The book chapter "Biosensing and Drug Delivery at the Microscale: Novel Devices for Controlled and Responsive Drug Delivery" is published in Handbook of Experimental Pharmacology, vol. 197: Drug Delivery retracted by the authors because the current version is based on a preliminary manuscript that contains incorrect citations, references, and wording that is partially identical to other original manuscripts. The authors state that they have done everything possible to correct this error and demonstrate that their intent was to keep everyone involved happy. The author deeply regrets the error.

A.A. Robitzki (*) Center for Biotechnology and Biomedicine, University of Leipzig, Deutscher Platz 5, 04103 Leipzig, Germany Email:[email protected]

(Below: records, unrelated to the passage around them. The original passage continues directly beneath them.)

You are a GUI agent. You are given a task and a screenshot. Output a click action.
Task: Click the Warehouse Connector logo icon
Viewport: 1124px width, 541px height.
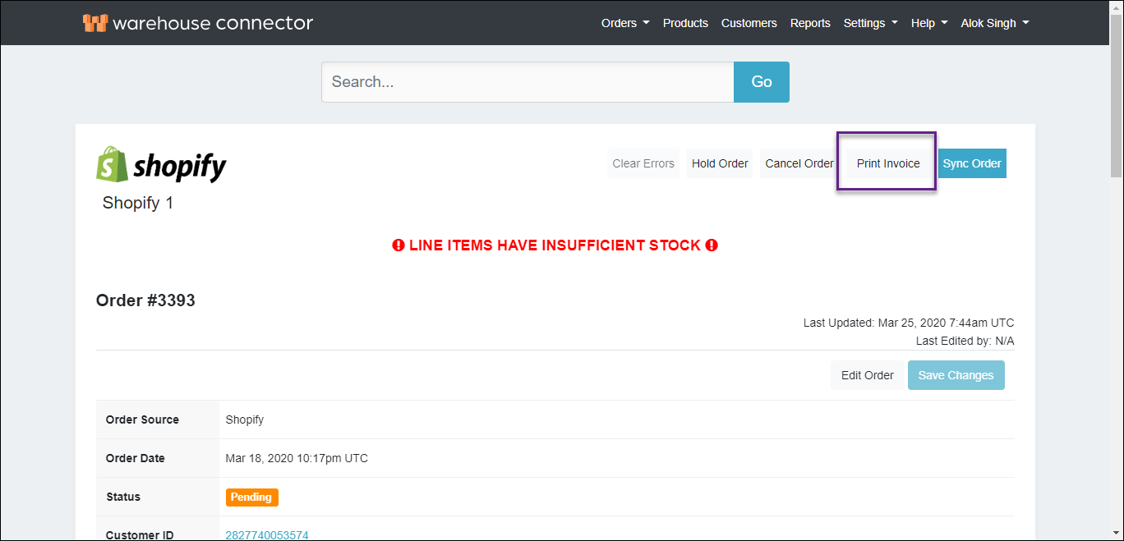95,23
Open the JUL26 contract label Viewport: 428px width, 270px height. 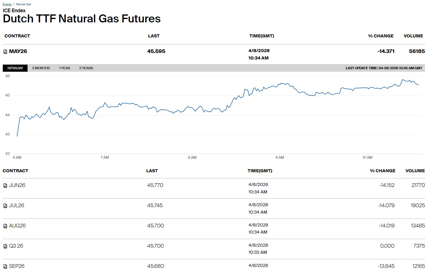pyautogui.click(x=17, y=206)
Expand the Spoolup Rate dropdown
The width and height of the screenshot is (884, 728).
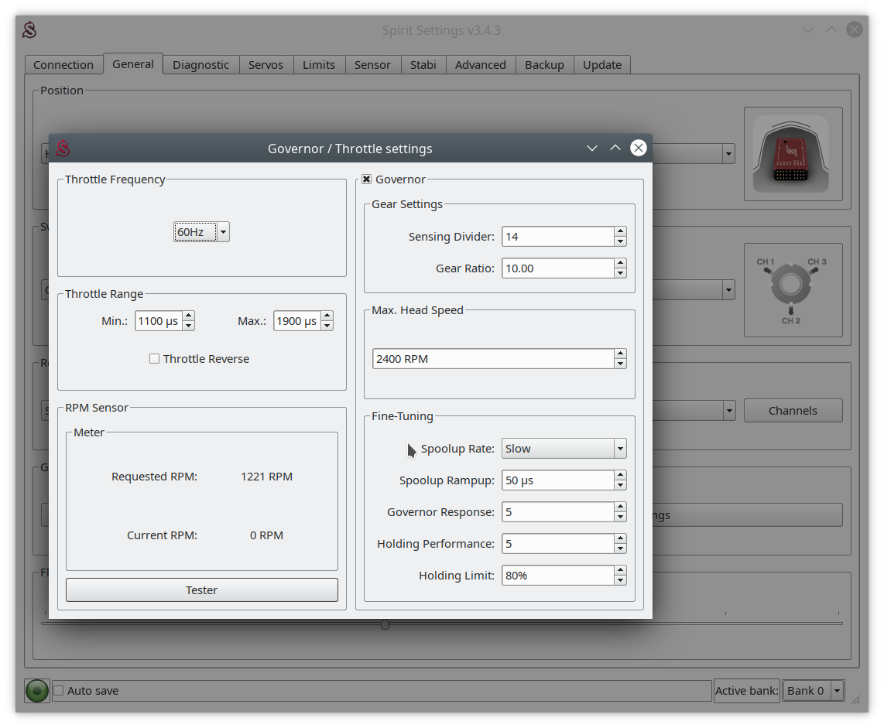point(564,449)
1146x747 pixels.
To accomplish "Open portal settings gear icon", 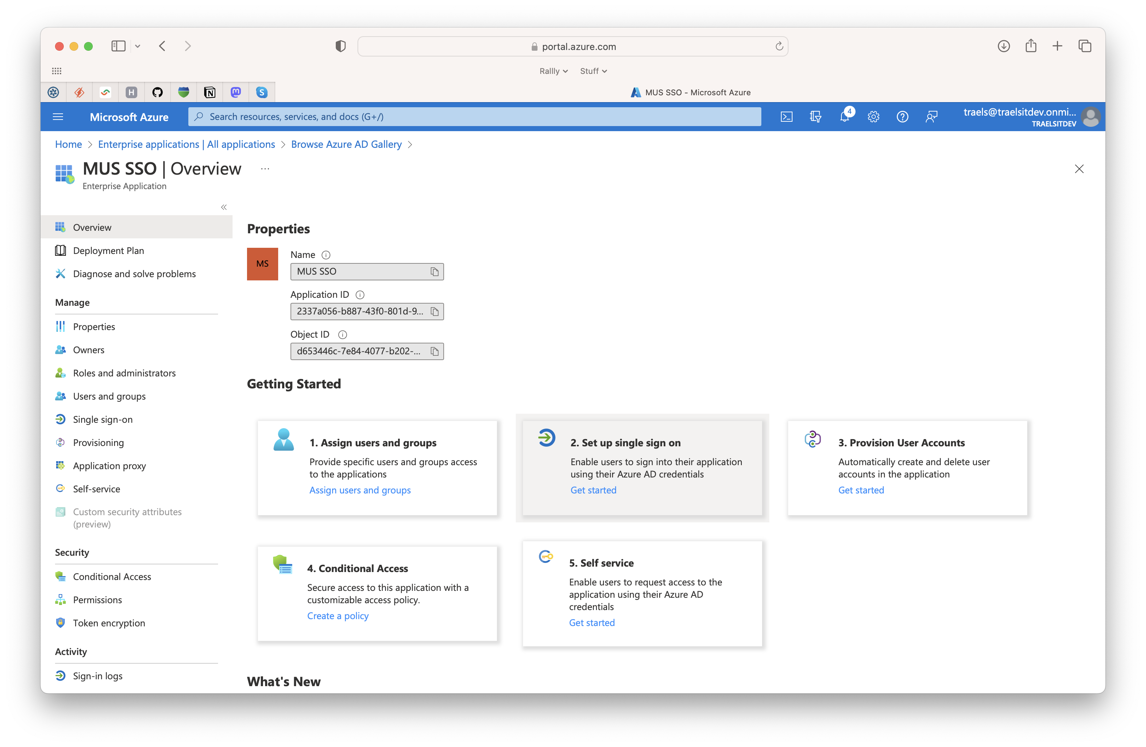I will point(873,117).
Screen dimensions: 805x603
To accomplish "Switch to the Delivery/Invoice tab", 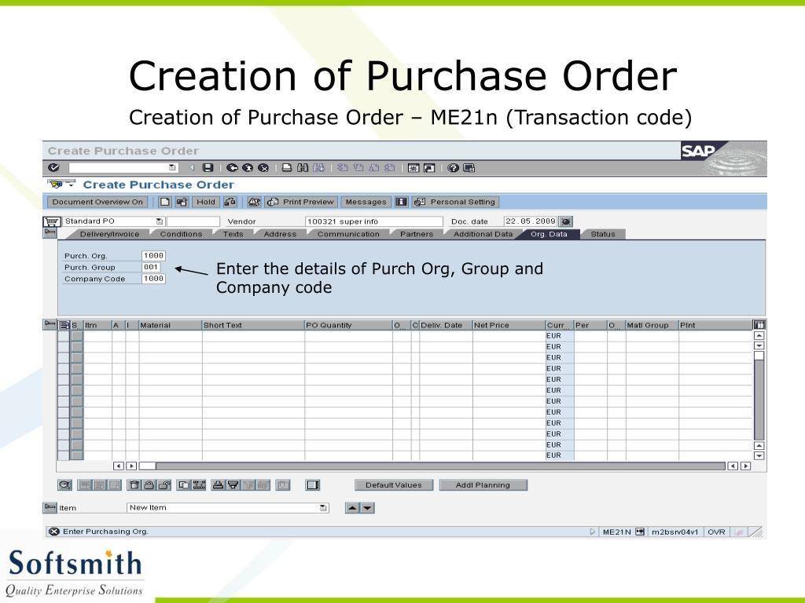I will 109,234.
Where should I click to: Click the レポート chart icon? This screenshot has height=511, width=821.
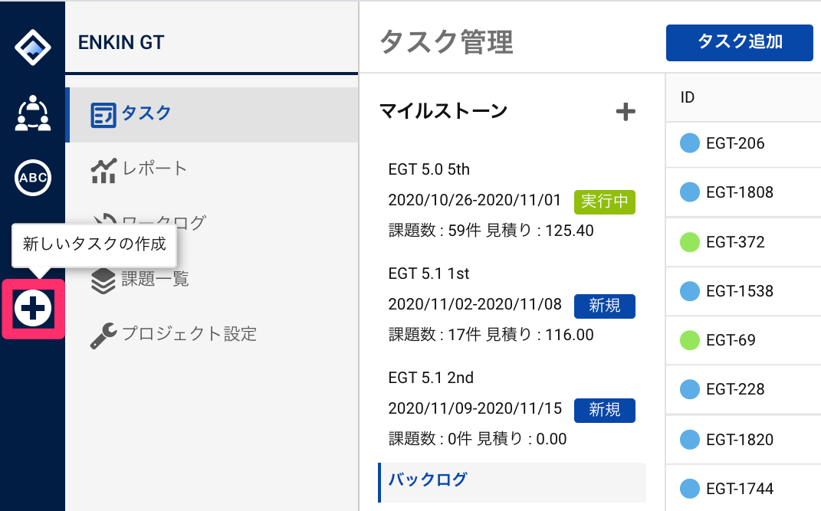[x=103, y=169]

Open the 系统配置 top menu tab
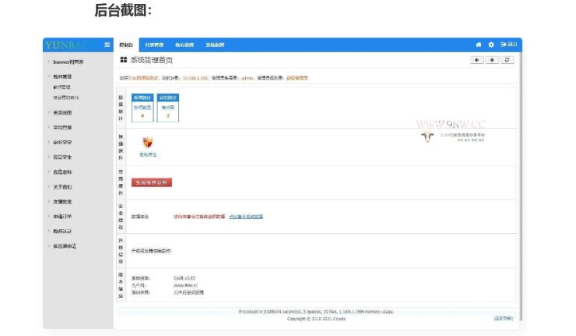coord(215,45)
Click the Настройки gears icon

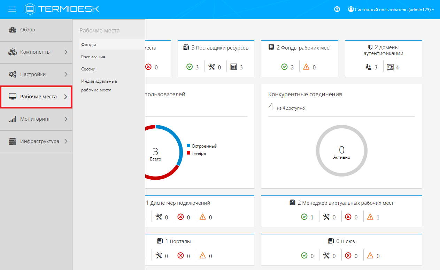(13, 75)
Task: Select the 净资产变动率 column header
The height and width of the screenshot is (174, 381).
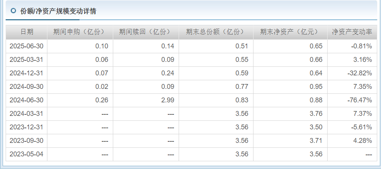Action: pyautogui.click(x=352, y=32)
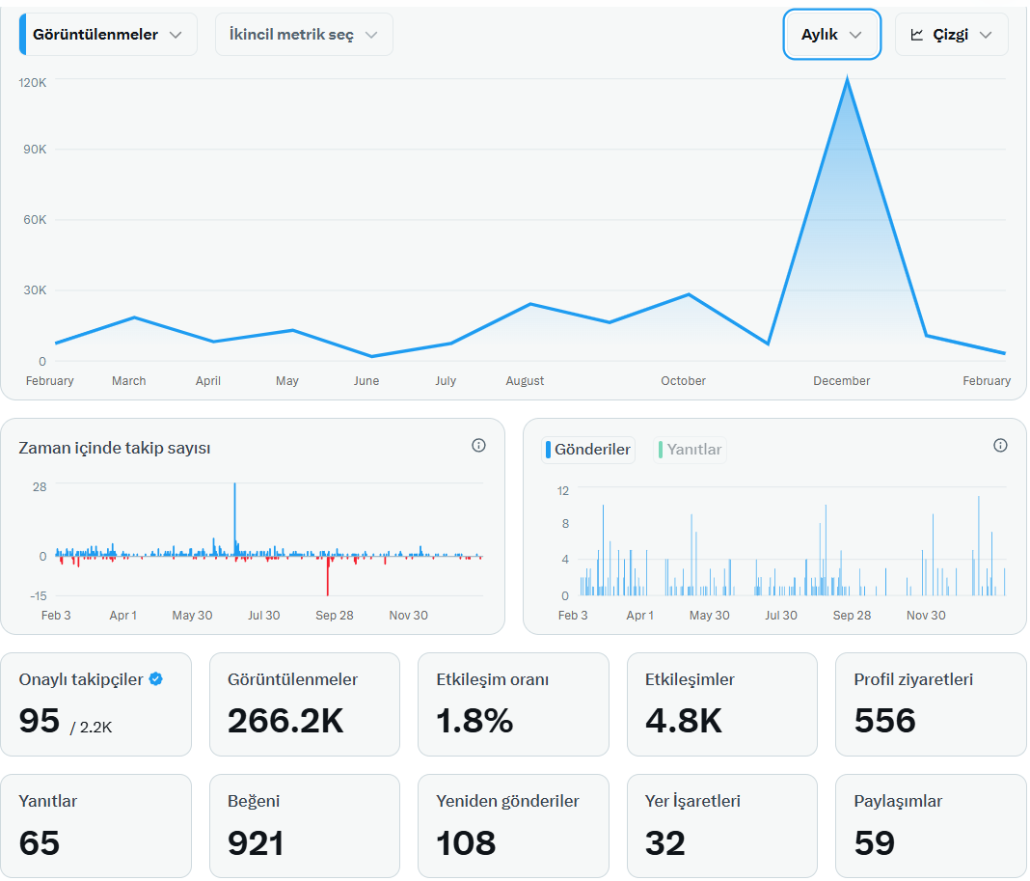Screen dimensions: 1030x881
Task: Select the Yer İşaretleri 32 card
Action: click(x=722, y=826)
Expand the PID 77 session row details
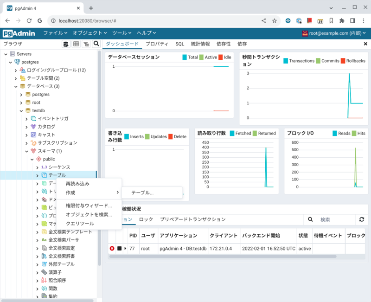 pyautogui.click(x=125, y=249)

M. Schäfer-Korting (Hrsg.), Drug Delivery, Handbook of Experimental Pharmacology 197, DOI 10.1007/978-3-642-00477-3_17, # Springer-Verlag Berlin Heidelberg 2010

501

Top Articles
Latest Posts
Article information

Author: Francesca Jacobs Ret

Last Updated: 08/05/2023

Views: 6686

Rating: 4.8 / 5 (48 voted)

Reviews: 95% of readers found this page helpful

Author information

Name: Francesca Jacobs Ret

Birthday: 1996-12-09

Address: Apt. 141 1406 Mitch Summit, New Teganshire, UT 82655-0699

Phone: +2296092334654

Job: Technology Architect

Hobby: Snowboarding, Scouting, Foreign language learning, Dowsing, Baton twirling, Sculpting, Cabaret

Introduction: My name is Francesca Jacobs Ret, I am a innocent, super, beautiful, charming, lucky, gentle, clever person who loves writing and wants to share my knowledge and understanding with you.